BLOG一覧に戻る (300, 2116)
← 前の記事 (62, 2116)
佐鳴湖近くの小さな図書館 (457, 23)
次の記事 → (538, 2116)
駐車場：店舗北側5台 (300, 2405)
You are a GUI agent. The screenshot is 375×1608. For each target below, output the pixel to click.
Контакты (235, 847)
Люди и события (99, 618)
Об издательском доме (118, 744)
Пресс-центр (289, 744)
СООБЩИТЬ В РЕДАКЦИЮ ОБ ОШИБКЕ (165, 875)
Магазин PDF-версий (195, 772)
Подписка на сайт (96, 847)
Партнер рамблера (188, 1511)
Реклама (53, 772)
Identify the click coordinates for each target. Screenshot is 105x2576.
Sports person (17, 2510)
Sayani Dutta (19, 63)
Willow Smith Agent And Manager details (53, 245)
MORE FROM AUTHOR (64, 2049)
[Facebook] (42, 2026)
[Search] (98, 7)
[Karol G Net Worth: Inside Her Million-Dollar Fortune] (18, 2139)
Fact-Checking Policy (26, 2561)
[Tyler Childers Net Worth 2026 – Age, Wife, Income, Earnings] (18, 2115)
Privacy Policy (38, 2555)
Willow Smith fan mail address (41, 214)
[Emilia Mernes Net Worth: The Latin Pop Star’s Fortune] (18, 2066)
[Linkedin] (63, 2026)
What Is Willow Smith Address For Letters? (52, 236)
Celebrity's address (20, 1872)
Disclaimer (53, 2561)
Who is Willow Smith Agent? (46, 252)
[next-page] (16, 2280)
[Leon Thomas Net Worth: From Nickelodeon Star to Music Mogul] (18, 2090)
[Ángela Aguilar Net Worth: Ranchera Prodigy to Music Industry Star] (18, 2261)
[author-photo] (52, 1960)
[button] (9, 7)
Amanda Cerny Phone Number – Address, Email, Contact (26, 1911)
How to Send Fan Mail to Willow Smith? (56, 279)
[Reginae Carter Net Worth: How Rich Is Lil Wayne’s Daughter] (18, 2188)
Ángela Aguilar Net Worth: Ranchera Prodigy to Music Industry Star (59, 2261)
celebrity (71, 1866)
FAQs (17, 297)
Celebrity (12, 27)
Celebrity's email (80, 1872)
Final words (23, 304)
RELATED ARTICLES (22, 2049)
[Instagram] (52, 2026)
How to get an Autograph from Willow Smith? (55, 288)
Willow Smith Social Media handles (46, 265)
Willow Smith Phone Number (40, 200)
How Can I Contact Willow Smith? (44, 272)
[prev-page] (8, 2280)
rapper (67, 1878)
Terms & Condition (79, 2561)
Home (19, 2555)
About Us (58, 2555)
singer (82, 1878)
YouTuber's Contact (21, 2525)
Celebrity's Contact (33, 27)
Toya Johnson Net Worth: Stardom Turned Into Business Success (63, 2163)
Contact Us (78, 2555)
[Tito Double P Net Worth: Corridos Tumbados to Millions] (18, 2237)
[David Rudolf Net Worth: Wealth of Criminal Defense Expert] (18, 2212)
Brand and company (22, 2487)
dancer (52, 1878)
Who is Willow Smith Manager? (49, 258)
○ ○ ○ ○
> **Exercise prompt**
Copy each line above that contains the word "Willow".

> **Solution**
Willow Smith Agent And Manager details (53, 245)
Willow Smith fan mail address (41, 214)
What Is Willow Smith Address For Letters? (52, 236)
Who is Willow Smith Agent? (46, 252)
How to Send Fan Mail to Willow Smith? (56, 279)
How to get an Autograph from Willow Smith? (55, 288)
Willow Smith Social Media handles (46, 265)
Willow Smith Phone Number (40, 200)
How Can I Contact Willow Smith? (44, 272)
Who is Willow Smith Manager? (49, 258)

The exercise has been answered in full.